Eurozone annual inflation, September 2022, %... Source: Eurostat
The Fed, Bank of England (BoE) and Bank of Japan (BoJ) held policy meetings and made critical interest rate decisions.
Economic projections of Fed Board members and Fed chairmen, under their individual assumptions of anticipated appropriate monetary policy, September 2022… Source: Federal Reserve
The Fed has increased interest rates by 75 basis points for the third time in a row. The Fed has increased its benchmark fed funds rate by a cumulative 300 basis points since March to combat rising prices as the inflation rate has soared to 40-year highs in recent months.
The Fed is assessing the impact of further economic weakening in the future and acknowledges that it is included in the scenario in monetary policy progress. Looking at the implied interest rate expectations in this period, it is understood that the Fed has found it appropriate to follow a monetary policy with restrictive effects. Although the Fed's true hawkishness has continued since August, the main determinant of this is inflation surprises, the structural details of which include variables very different from energy. Now, within the framework of numerical expectations and action, the Fed has extended this hawkish horizon to a wider time.
The Bank of England increased interest rates by 50 basis points in September. With inflation, which is currently the highest among the G-7 countries and has the fastest pace in the last 40 years, interest rates are expected to increase in the United Kingdom. The BoE previously raised the main interest rate by 50 basis points in August and has now raised the benchmark rate to 2.25%.
The Bank of Japan kept interest rates at record lows, remaining outlier among developed countries. Inflation in Japan is also at the lowest level among developed countries.
In the developed world, the Swedish central bank also decided to increase the interest rate by 100 basis points on September 20.
Warning lights are flashing in the global economy as high inflation, sharp rate hikes and the war in Ukraine are frustrating.
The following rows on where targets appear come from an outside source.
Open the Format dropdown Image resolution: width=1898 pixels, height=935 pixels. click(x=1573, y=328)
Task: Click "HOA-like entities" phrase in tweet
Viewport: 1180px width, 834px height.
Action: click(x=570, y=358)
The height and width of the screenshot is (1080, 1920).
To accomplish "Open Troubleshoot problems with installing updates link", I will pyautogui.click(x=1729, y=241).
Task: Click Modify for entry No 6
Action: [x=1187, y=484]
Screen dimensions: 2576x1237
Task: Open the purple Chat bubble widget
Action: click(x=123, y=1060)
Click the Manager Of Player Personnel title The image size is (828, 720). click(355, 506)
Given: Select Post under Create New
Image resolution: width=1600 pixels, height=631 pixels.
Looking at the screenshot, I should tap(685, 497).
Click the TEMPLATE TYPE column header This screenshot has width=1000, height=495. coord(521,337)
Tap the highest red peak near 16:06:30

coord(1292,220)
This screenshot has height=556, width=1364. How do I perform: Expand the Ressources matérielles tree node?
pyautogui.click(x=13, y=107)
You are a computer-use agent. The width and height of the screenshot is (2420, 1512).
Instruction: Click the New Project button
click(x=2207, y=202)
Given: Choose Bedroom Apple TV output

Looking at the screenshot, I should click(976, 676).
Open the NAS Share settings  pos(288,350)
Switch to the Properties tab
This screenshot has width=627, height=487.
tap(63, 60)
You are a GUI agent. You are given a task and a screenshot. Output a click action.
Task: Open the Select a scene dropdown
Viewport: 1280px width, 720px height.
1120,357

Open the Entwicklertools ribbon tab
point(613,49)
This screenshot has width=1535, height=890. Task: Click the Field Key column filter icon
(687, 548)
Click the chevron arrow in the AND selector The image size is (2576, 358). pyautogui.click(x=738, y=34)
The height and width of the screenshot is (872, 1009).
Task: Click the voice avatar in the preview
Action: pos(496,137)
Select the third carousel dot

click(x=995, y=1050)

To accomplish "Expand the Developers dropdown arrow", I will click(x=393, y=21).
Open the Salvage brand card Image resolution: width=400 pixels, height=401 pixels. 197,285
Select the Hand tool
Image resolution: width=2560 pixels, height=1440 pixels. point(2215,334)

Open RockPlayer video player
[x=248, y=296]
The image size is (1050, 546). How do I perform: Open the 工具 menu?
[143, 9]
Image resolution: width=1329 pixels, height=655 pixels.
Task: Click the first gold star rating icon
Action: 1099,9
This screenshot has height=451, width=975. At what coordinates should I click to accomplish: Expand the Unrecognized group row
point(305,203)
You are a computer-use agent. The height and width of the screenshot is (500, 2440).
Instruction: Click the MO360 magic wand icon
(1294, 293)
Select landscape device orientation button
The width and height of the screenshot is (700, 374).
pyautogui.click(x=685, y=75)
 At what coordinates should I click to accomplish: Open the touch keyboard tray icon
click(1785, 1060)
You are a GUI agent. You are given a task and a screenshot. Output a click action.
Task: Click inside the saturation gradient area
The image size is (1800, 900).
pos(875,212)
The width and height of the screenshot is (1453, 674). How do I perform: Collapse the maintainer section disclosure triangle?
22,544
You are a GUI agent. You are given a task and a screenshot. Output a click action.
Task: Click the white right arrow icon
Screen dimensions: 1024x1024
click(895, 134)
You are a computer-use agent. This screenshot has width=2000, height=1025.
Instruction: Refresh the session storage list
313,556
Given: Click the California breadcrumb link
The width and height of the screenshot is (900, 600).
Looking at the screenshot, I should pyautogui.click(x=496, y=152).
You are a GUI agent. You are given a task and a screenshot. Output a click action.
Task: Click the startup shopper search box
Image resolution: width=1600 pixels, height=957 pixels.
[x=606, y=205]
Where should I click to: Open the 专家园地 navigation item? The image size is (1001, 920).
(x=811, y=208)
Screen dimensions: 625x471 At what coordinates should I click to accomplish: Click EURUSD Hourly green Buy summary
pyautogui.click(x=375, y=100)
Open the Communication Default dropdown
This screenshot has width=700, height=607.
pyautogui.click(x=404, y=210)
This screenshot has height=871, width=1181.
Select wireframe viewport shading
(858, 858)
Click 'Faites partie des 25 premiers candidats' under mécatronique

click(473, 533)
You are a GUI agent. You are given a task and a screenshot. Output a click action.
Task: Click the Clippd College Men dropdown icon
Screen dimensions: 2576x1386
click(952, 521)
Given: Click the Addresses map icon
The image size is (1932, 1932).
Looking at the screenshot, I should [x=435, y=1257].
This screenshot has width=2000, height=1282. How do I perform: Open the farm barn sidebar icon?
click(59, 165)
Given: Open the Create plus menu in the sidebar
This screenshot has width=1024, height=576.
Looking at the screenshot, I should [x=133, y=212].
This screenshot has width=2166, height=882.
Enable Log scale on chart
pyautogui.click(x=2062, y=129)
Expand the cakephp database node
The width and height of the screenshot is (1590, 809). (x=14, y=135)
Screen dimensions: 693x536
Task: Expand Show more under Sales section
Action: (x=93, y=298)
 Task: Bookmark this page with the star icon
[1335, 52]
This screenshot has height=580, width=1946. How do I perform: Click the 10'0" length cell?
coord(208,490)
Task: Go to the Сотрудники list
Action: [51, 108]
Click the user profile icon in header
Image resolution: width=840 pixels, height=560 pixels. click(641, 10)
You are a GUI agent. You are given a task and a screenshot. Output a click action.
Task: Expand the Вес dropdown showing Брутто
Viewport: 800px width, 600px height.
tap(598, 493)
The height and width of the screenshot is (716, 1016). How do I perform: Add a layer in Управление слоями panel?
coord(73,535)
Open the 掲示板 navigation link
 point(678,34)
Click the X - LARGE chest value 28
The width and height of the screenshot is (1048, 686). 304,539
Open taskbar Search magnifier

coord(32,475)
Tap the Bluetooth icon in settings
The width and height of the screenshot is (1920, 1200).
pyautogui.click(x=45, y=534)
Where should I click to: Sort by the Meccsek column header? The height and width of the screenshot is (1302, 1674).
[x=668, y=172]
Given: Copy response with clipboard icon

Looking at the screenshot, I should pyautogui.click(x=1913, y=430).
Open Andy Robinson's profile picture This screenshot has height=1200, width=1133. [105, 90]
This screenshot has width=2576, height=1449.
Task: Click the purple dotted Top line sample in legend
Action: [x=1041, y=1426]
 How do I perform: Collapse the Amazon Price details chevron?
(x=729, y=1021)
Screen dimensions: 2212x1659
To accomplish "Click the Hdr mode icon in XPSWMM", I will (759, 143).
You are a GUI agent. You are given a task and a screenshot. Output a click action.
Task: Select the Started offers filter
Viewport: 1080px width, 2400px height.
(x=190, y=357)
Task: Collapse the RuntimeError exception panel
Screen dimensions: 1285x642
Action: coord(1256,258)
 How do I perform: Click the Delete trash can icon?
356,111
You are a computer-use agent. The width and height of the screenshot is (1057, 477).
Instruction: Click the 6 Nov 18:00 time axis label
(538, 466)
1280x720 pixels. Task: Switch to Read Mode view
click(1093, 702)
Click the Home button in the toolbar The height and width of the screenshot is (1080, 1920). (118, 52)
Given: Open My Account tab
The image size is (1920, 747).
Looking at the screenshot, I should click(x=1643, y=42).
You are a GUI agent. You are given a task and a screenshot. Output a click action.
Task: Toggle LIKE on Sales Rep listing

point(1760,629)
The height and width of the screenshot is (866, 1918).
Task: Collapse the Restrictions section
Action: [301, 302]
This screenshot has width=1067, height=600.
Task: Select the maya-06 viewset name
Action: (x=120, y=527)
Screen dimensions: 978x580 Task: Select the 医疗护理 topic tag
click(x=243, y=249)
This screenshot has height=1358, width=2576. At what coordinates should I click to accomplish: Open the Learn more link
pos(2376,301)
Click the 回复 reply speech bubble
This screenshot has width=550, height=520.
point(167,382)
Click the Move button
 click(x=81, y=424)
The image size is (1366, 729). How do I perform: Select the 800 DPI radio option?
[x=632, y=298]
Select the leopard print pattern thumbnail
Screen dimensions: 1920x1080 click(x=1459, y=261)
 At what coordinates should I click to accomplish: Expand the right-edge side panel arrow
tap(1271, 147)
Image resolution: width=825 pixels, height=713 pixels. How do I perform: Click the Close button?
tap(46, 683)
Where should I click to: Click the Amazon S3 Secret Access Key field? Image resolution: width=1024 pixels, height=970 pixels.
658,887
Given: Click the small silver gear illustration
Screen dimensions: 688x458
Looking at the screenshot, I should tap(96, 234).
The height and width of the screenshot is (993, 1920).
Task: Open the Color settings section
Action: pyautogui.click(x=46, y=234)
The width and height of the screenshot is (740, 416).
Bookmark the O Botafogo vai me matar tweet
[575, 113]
According to a probability model run by Ned Davis Research, the probability of a global recession currently is 98.1%. Other times the recession pattern has been this high has been during severe economic downturns, most recently in 2020 and the global financial crises of 2008 and 2009. 'This suggests that the risk of a severe global recession in 2023 is rising for some time,' economists at Ned Davis Research said in a report last Friday.
Europe's top financial regulators have issued an unprecedented warning of 'serious risks to financial stability' after concluding that Russia's invasion of Ukraine could create a toxic combination of economic downturn, falling asset prices and financial market stress.
European banks CDSs and related risk parameters are back in the spotlight due to issues with CS and DB. After the exit of Swiss and European Central banks from the negative interest rate system, the movements in government bonds and bank bonds became determinant, and the profile of derivative assets in the portfolios of banks came into play in this period. During this period, it may be necessary to pay attention to Italian banks.
The European Systemic Risk Board, which is responsible for monitoring and preventing dangers to the region's financial system, issued a warning after its meeting last week and decided on the energy crisis triggered by the war in Ukraine, placing the financial system in an unstable state. This is the first 'general warning' of risk issued on the eve of the eurozone sovereign debt crisis since the ESRB was established in 2010. Headed by European Central Bank chief Christine Lagarde, the agency urged regulators in the 30 countries it oversees to prepare for a potential crisis by requiring financial institutions they oversee to create greater capital buffers and provisions that can cover losses.